◆ Questions to answer
**a.** Summarize the review of Este Mundo in two sentences.
**b.** Write what comes next in the review of Este Mundo, beginning right after its final sentence.
------ Passage
(Cumbancha, CD)
Rupa and the April Fishes are a study in multiplicity. But they come by it honestly. Born to Indian parents in California and raised in southern France, front woman Rupa Marya has been reconciling seemingly divergent cultural influences her whole life. That her unique worldview has directly informed her approach to music is evident in the sprawling sounds found on her band’s latest work, the appropriately titled Este Mundo (This World) released on Charlotte-based label Cumbancha.
Este Mundo opens like a cabaret show with the moody intro track “(La Frontera),” which acts almost as an overture, offering glimpses of the multitudinous bounty of styles to come.
The slinky, gypsy-flavored “C’est Moi” is next and introduces the album’s running — and most powerful — theme. A doctor at a San Francisco hospital by day, Rupa is fascinated by the fragility of life, the unyielding inevitability of death and the frail beauty inherent in both. Here she croons in French — the multilingual songwriter rarely sings in English. But listeners will hardly need the translation accompanying the lyrics in the album’s liner notes to understand her meaning. Her subdued, almost fractured tones would be gorgeously expressive even in pig Latin.
------------
------ Information provided
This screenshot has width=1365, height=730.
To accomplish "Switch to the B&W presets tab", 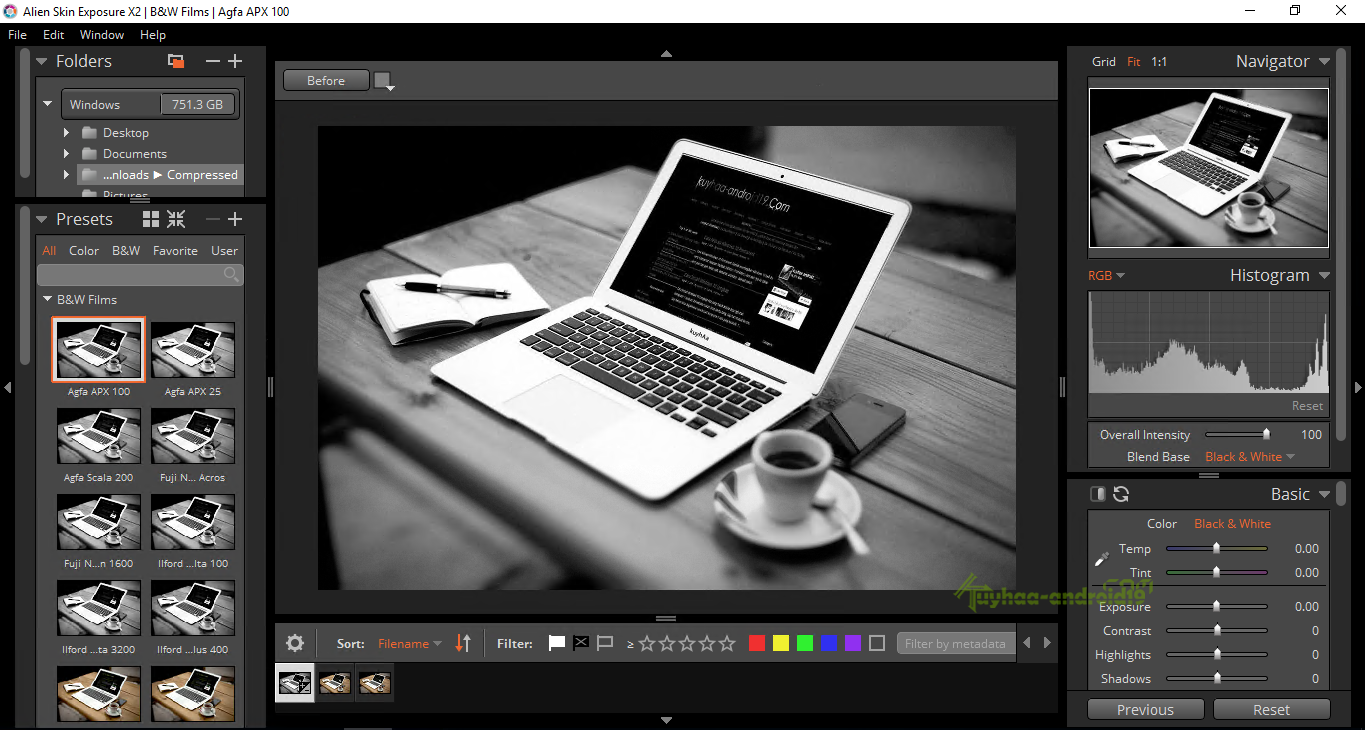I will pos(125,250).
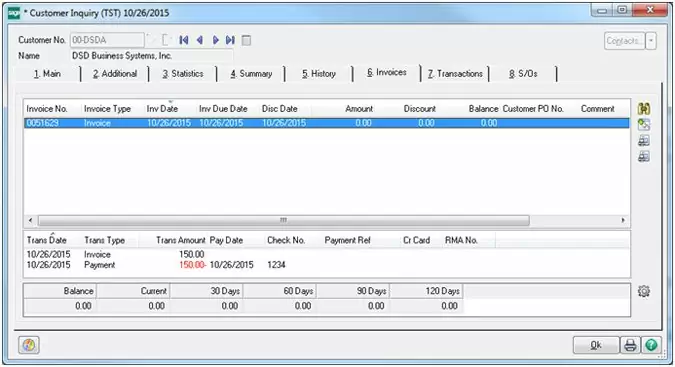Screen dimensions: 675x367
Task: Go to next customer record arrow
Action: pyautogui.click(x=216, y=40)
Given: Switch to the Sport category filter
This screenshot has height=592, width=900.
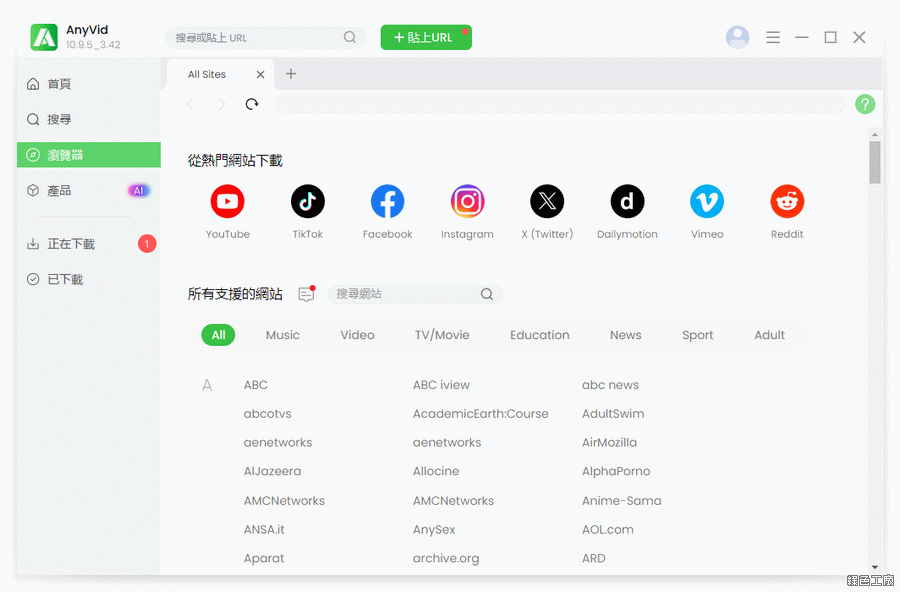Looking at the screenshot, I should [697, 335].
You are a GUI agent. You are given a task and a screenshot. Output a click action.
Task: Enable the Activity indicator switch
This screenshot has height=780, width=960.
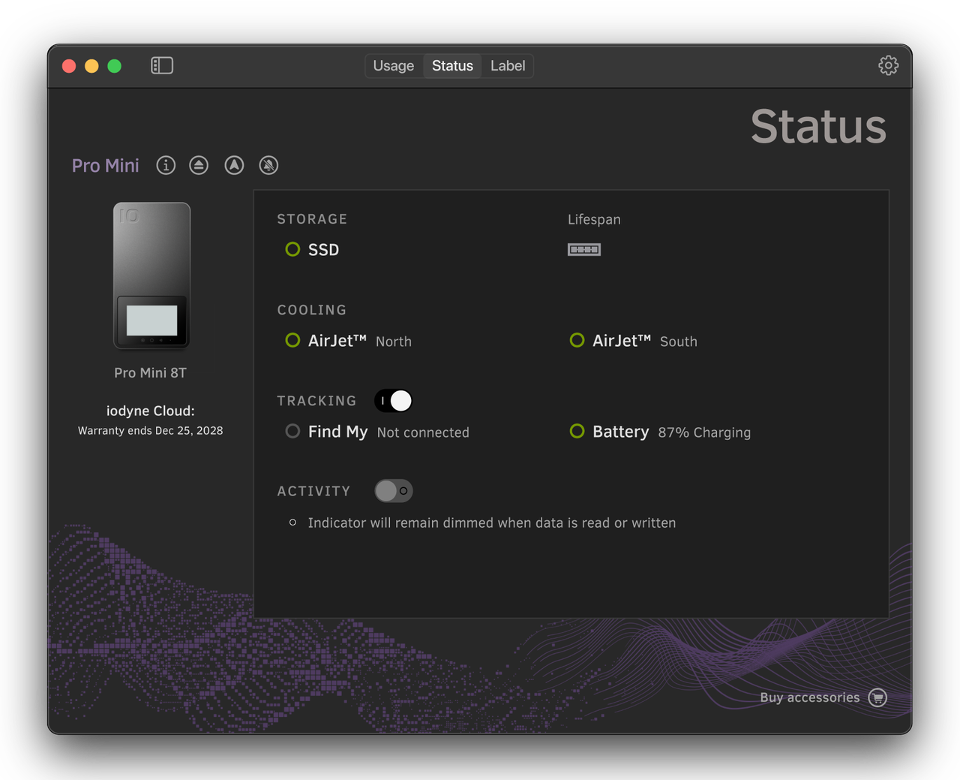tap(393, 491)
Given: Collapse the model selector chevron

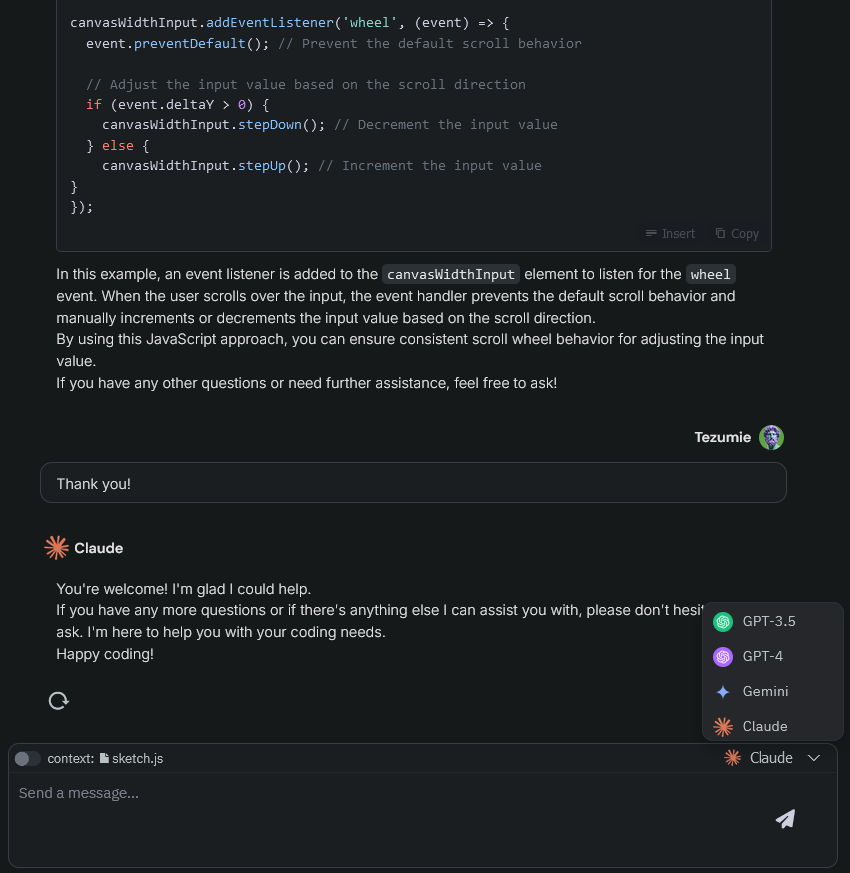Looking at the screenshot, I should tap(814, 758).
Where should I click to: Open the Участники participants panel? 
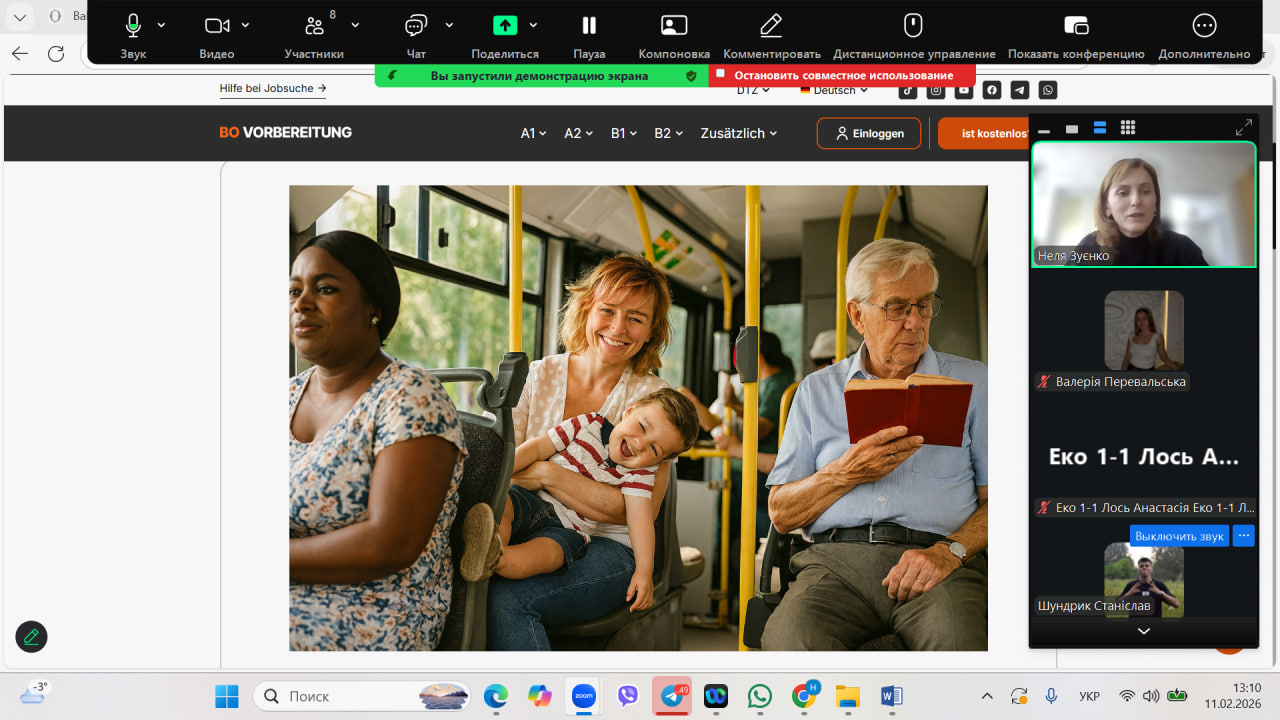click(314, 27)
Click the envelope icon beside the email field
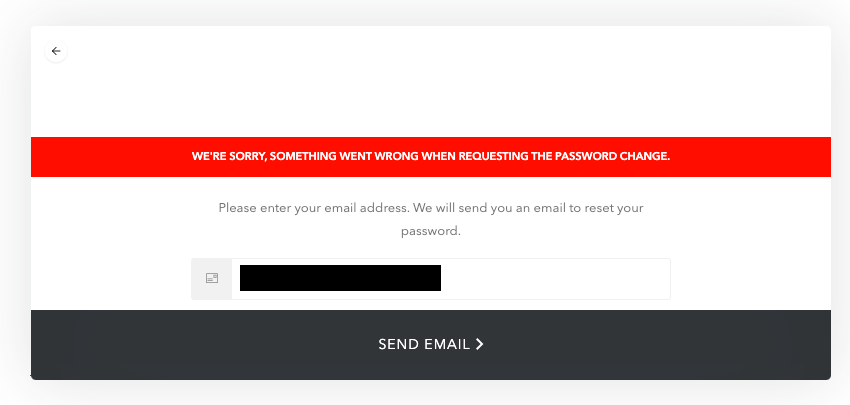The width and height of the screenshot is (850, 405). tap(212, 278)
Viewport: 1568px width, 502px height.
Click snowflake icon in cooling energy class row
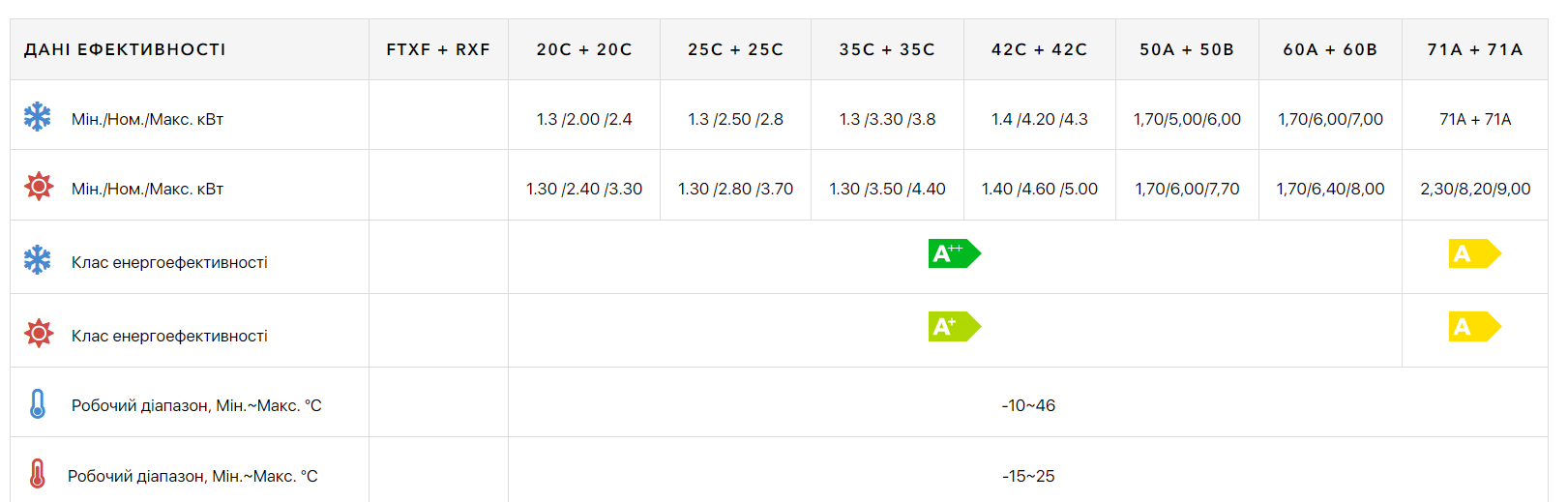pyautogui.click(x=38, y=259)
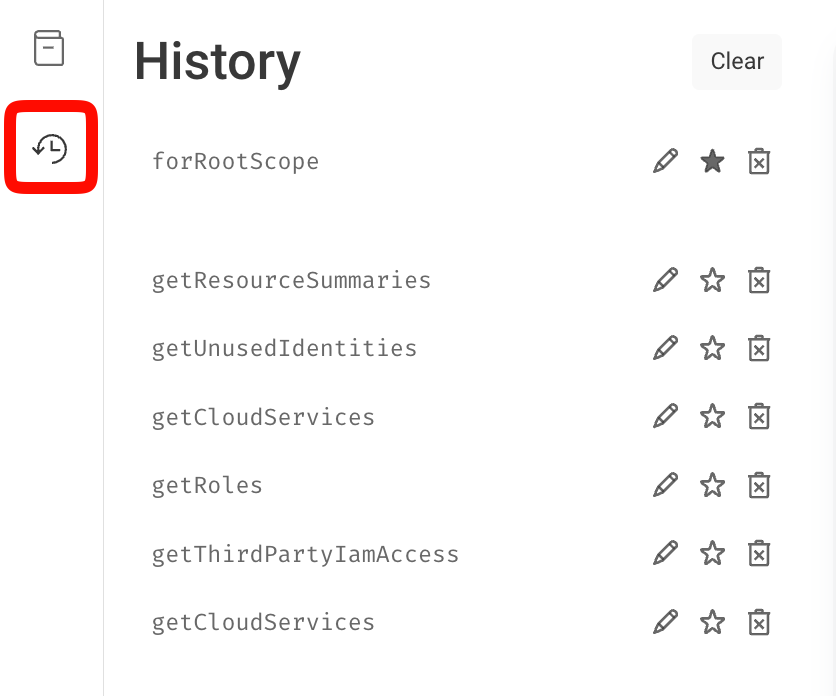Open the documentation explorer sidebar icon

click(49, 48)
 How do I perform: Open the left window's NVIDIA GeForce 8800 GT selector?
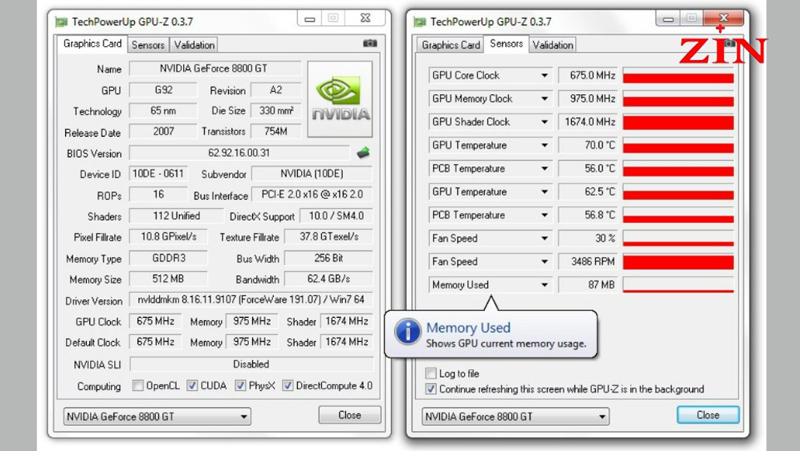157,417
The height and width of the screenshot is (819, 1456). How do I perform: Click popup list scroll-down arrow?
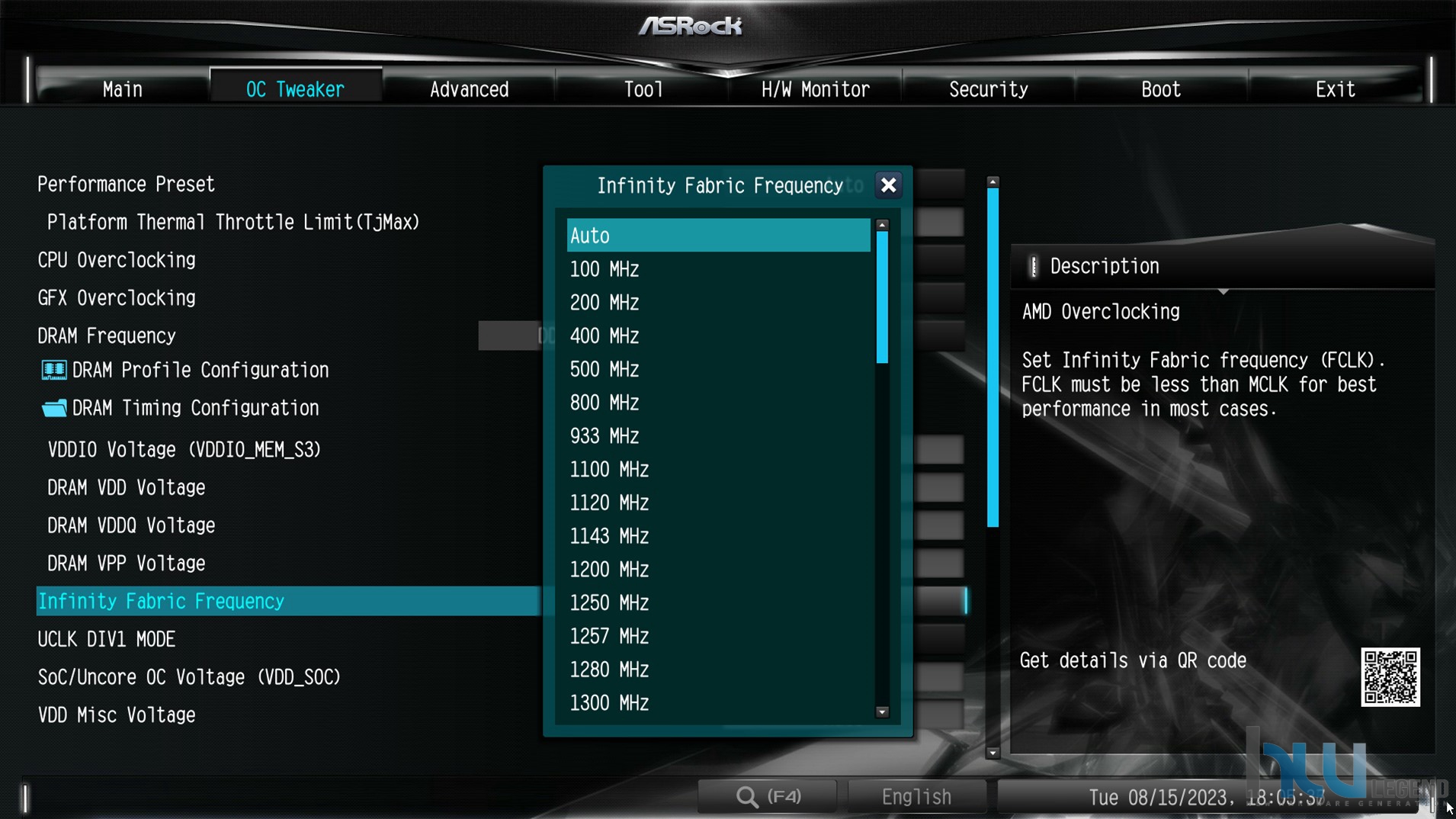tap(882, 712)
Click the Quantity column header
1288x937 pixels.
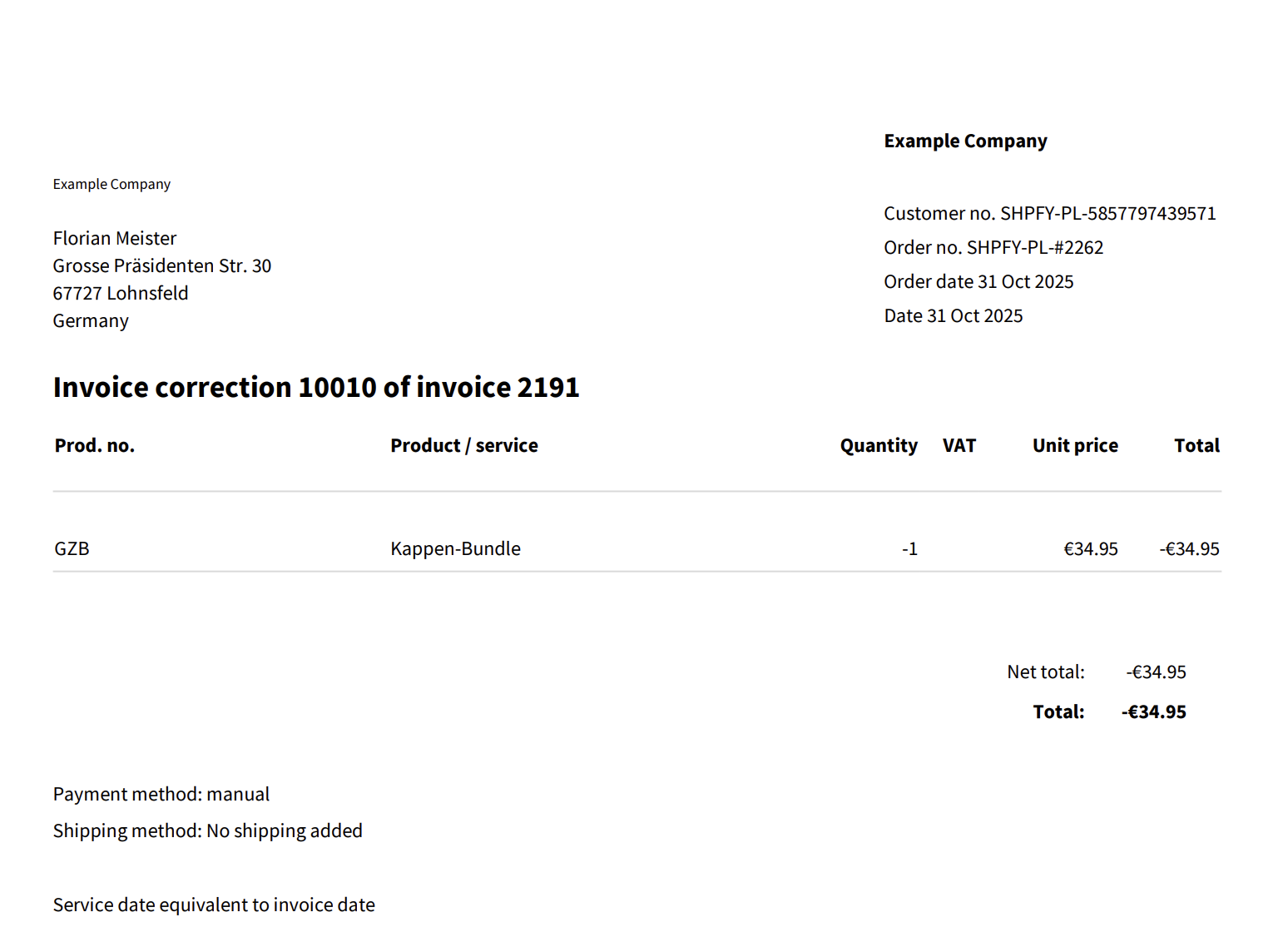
------------
◆ Exercise results
**a.** Rupa Marya, who was born to Indian parents in California and raised in southern France, fronts Rupa and the April Fishes, whose album Este Mundo reflects her multicultural worldview in its sprawling sounds. The album opens with the overture-like "(La Frontera)" and continues with "C'est Moi," a French-language song that introduces its central theme of life's fragility and the inevitability of death.

**b.**
Though Este Mundo will undoubtedly be filed under “world” music in most retail outlets, the disc exhibits a distinct Western pop bent, hinted at on the band’s Cumbancha debut eXtraOrdinary Rendition, and more fully realized here. “La Linea” employs a simmering reggae groove, contrasted by soaring fiddle runs and sprightly accordion dalliances. “Culpa De La Luna” features traditional ska heat and an unabashedly pop-a-licious hook at the chorus. “Trouble” is a sly, jazzy tune — sung in English — evoking smoke-filled hothouses and back-alley clubs.
While Rupa’s poppier moments are fun, cleverly crafted and may prove more universally accessible to wider audiences, she and her April Fishes are still at their most engaging in more artistically dramatic moments. For example, the jaw-dropping transition from elegiac ballad to scorching klezmer on “La Rose.” Or the sprawling, cinematic wonder that is “L’éléphant.”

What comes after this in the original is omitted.